- TASK DETAILS:
Render the items below as a numbered list, leaving out any blank lines.

--- EXTRACTED RECORDS ---

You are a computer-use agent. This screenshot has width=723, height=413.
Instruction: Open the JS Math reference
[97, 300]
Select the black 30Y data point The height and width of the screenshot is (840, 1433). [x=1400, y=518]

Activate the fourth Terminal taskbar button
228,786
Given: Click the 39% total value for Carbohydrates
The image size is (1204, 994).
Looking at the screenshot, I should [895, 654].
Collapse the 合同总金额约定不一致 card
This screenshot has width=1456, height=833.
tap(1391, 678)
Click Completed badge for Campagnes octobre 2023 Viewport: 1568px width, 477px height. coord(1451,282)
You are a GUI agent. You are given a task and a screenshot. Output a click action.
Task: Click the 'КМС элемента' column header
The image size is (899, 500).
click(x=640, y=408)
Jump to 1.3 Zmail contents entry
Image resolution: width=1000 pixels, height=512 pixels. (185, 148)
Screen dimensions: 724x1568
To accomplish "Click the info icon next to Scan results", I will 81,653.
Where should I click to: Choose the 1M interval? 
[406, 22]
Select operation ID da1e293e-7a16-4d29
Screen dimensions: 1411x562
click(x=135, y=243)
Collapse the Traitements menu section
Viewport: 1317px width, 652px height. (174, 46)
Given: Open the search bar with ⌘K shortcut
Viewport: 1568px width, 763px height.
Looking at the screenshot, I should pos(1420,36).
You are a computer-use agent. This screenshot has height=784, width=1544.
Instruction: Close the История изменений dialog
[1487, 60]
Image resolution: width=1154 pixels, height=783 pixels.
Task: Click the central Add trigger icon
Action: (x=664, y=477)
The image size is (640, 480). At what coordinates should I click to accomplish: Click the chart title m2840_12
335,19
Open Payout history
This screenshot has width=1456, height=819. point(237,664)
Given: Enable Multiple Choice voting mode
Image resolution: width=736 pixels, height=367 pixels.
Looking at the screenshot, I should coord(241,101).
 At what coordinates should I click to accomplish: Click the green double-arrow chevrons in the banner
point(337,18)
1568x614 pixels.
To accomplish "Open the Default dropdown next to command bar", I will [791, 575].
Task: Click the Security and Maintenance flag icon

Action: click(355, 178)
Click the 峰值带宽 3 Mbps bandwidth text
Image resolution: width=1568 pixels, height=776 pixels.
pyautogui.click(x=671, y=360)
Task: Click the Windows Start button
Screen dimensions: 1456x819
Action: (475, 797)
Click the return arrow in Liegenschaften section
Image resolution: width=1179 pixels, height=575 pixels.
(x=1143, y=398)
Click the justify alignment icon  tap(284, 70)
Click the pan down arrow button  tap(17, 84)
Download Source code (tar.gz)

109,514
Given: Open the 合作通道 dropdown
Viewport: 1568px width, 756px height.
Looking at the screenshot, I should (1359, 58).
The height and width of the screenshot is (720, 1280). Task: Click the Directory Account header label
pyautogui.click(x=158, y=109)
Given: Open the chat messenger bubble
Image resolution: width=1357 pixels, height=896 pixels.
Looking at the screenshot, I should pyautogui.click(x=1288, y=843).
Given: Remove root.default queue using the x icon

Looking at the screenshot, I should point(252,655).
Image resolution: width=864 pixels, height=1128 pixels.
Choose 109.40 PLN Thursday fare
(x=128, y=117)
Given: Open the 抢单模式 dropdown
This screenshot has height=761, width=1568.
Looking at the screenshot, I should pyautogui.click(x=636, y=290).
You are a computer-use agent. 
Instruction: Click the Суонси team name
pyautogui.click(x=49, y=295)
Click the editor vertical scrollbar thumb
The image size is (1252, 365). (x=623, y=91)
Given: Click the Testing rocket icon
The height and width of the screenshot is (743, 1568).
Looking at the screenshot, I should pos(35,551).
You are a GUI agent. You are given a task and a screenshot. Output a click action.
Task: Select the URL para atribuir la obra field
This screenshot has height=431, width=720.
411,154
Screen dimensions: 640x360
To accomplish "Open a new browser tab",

---

- THE REPLY:
1. You are a computer-use agent. This screenshot has width=723, height=413.
2. Instruction: Open the JS Math reference
3. [97, 300]
4. Select the black 30Y data point The height and width of the screenshot is (840, 1433). [x=1400, y=518]
5. Activate the fourth Terminal taskbar button
6. 228,786
7. Given: Click the 39% total value for Carbohydrates
8. The image size is (1204, 994).
9. Looking at the screenshot, I should [895, 654].
10. Collapse the 合同总金额约定不一致 card
11. This screenshot has width=1456, height=833.
12. tap(1391, 678)
13. Click Completed badge for Campagnes octobre 2023 Viewport: 1568px width, 477px height. coord(1451,282)
14. You are a GUI agent. You are given a task and a screenshot. Output a click action.
15. Task: Click the 'КМС элемента' column header
16. The image size is (899, 500).
17. click(x=640, y=408)
18. Jump to 1.3 Zmail contents entry
19. Image resolution: width=1000 pixels, height=512 pixels. (185, 148)
20. Screen dimensions: 724x1568
21. To accomplish "Click the info icon next to Scan results", I will 81,653.
22. Where should I click to: Choose the 1M interval? 
23. [406, 22]
24. Select operation ID da1e293e-7a16-4d29
25. Screen dimensions: 1411x562
26. click(x=135, y=243)
27. Collapse the Traitements menu section
28. Viewport: 1317px width, 652px height. (174, 46)
29. Given: Open the search bar with ⌘K shortcut
30. Viewport: 1568px width, 763px height.
31. Looking at the screenshot, I should pos(1420,36).
32. You are a computer-use agent. This screenshot has height=784, width=1544.
33. Instruction: Close the История изменений dialog
34. [1487, 60]
35. Image resolution: width=1154 pixels, height=783 pixels.
36. Task: Click the central Add trigger icon
37. Action: (x=664, y=477)
38. The image size is (640, 480). At what coordinates should I click to accomplish: Click the chart title m2840_12
39. 335,19
40. Open Payout history
41. This screenshot has width=1456, height=819. point(237,664)
42. Given: Enable Multiple Choice voting mode
43. Image resolution: width=736 pixels, height=367 pixels.
44. Looking at the screenshot, I should coord(241,101).
45.  At what coordinates should I click to accomplish: Click the green double-arrow chevrons in the banner
46. point(337,18)
47. 1568x614 pixels.
48. To accomplish "Open the Default dropdown next to command bar", I will [791, 575].
49. Task: Click the Security and Maintenance flag icon
50. Action: click(355, 178)
51. Click the 峰值带宽 3 Mbps bandwidth text
52. Image resolution: width=1568 pixels, height=776 pixels.
53. pyautogui.click(x=671, y=360)
54. Task: Click the Windows Start button
55. Screen dimensions: 1456x819
56. Action: (475, 797)
57. Click the return arrow in Liegenschaften section
58. Image resolution: width=1179 pixels, height=575 pixels.
59. (x=1143, y=398)
60. Click the justify alignment icon  tap(284, 70)
61. Click the pan down arrow button  tap(17, 84)
62. Download Source code (tar.gz)
63. 109,514
64. Given: Open the 合作通道 dropdown
65. Viewport: 1568px width, 756px height.
66. Looking at the screenshot, I should (1359, 58).
67. The height and width of the screenshot is (720, 1280). Task: Click the Directory Account header label
68. pyautogui.click(x=158, y=109)
69. Given: Open the chat messenger bubble
70. Image resolution: width=1357 pixels, height=896 pixels.
71. Looking at the screenshot, I should pyautogui.click(x=1288, y=843).
72. Given: Remove root.default queue using the x icon
73. Looking at the screenshot, I should point(252,655).
74. Image resolution: width=864 pixels, height=1128 pixels.
75. Choose 109.40 PLN Thursday fare
76. (x=128, y=117)
77. Given: Open the 抢单模式 dropdown
78. This screenshot has height=761, width=1568.
79. Looking at the screenshot, I should pyautogui.click(x=636, y=290).
80. You are a computer-use agent. 
81. Instruction: Click the Суонси team name
82. pyautogui.click(x=49, y=295)
83. Click the editor vertical scrollbar thumb
84. The image size is (1252, 365). (x=623, y=91)
85. Given: Click the Testing rocket icon
86. The height and width of the screenshot is (743, 1568).
87. Looking at the screenshot, I should pos(35,551).
88. You are a GUI agent. You are given a task and a screenshot. Output a click action.
89. Task: Select the URL para atribuir la obra field
90. This screenshot has height=431, width=720.
91. 411,154
92. Screen dimensions: 640x360
93. To accomplish "Open a new browser tab",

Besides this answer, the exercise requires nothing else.